I’m very critical of the British government’s policy to remove the post-study work visa that’s led to talented Indians choosing to go to study in Canada, USA, Australia and all the evidence is that if you are talented enough to study overseas, you will go on to become a chief executive, an investor, an innovator, but also you will go on to fall in love with the city that you study in and we are losing this soft power, this alumni.
Sadiq Khan, Mayor of London
Sadiq Khan, Mayor of London in Mumbai (Photographer: Aayush Ailawadi/BloombergQuint)
Sadiq Khan, Mayor of London in Mumbai (Photographer: Aayush Ailawadi/BloombergQuint)
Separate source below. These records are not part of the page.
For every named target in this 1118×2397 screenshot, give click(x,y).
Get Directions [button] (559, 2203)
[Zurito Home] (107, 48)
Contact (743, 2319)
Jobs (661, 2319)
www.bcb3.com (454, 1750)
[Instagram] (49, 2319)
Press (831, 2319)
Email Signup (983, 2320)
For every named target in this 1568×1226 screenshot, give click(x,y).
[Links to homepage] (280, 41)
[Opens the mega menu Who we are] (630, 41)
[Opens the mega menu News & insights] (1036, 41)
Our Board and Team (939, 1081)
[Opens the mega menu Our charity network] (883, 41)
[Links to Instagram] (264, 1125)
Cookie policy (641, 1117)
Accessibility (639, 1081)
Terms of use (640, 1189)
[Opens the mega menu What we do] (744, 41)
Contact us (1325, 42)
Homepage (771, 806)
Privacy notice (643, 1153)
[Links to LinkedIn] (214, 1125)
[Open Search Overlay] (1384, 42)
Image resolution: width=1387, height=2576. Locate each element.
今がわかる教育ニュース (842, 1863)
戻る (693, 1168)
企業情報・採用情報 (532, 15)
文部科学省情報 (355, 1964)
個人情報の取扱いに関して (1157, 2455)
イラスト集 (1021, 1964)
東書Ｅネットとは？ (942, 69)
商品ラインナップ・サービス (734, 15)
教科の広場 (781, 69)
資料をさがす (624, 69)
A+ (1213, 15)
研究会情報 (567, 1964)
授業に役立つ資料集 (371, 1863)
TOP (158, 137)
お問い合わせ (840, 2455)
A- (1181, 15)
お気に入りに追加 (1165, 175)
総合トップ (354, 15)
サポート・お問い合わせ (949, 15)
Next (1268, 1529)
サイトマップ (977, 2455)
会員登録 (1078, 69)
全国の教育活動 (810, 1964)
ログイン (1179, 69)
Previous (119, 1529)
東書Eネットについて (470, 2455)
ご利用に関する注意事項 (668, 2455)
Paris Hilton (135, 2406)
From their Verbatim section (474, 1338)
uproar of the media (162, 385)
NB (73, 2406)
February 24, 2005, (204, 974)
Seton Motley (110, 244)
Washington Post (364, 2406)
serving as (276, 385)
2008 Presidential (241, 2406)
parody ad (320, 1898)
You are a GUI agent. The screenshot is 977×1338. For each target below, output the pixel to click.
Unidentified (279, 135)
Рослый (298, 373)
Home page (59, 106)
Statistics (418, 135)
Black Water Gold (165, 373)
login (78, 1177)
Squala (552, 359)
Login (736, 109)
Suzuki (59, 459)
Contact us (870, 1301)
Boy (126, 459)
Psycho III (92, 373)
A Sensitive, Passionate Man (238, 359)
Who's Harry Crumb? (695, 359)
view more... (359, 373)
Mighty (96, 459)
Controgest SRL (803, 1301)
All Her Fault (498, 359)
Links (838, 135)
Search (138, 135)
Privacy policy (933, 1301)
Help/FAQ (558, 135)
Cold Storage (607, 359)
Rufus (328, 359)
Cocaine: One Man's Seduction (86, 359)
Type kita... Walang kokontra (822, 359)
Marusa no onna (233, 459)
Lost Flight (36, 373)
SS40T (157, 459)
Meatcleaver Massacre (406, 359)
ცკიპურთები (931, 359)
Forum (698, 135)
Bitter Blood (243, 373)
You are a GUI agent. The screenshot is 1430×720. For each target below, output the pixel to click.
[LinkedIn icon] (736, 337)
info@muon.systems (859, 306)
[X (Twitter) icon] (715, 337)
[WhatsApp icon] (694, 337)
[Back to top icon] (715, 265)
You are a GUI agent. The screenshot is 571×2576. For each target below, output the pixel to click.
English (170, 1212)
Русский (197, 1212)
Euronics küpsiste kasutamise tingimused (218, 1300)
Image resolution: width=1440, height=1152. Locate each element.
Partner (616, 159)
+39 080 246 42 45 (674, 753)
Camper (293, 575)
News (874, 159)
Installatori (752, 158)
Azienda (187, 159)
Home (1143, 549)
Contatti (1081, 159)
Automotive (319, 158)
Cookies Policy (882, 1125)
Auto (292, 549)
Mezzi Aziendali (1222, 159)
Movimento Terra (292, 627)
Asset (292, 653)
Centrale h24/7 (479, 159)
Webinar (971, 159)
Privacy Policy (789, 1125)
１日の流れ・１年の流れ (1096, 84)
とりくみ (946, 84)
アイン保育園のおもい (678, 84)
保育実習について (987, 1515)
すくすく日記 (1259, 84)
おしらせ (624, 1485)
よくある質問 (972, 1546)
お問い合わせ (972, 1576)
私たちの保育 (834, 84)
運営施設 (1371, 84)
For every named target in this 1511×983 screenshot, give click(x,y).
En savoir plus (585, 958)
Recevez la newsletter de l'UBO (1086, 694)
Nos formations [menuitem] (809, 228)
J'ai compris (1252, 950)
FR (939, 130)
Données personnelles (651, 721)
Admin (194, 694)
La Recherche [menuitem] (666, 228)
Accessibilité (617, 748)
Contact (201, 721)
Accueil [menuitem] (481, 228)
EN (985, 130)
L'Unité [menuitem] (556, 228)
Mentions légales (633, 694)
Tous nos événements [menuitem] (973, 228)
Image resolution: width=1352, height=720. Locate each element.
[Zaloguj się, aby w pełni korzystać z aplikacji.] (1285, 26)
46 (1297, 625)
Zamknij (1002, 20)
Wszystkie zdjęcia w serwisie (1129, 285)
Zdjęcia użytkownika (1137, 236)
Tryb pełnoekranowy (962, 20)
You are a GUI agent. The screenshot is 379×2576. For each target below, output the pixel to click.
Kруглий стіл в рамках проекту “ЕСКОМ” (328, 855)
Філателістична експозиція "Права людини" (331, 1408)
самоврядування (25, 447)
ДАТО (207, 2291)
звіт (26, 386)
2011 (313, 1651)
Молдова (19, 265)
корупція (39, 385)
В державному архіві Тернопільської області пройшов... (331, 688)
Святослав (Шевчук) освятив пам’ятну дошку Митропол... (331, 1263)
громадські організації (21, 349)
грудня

Last month, India flagged off concerns over the U.K. government’s stance on immigration in light of the recent changes to its visa policy. Nearly 40 percent of Londoners come from outside the U.K. and Khan believes London’s ability to attract top talent from other countries is what makes it the “greatest city in the world”.

Khan, is currently on his first official visit to India as Mayor of London. After Mumbai, he’s headed to Delhi, Amritsar and then to Pakistan.

The lawyer-turned-politician genuinely believes he can do a lot more as Mayor of London than as a national politician. “If the 19th century was famous for empires, 20th century for nation states, then the 21st century is all about cities and mayors, because we can move much quicker,” he explained.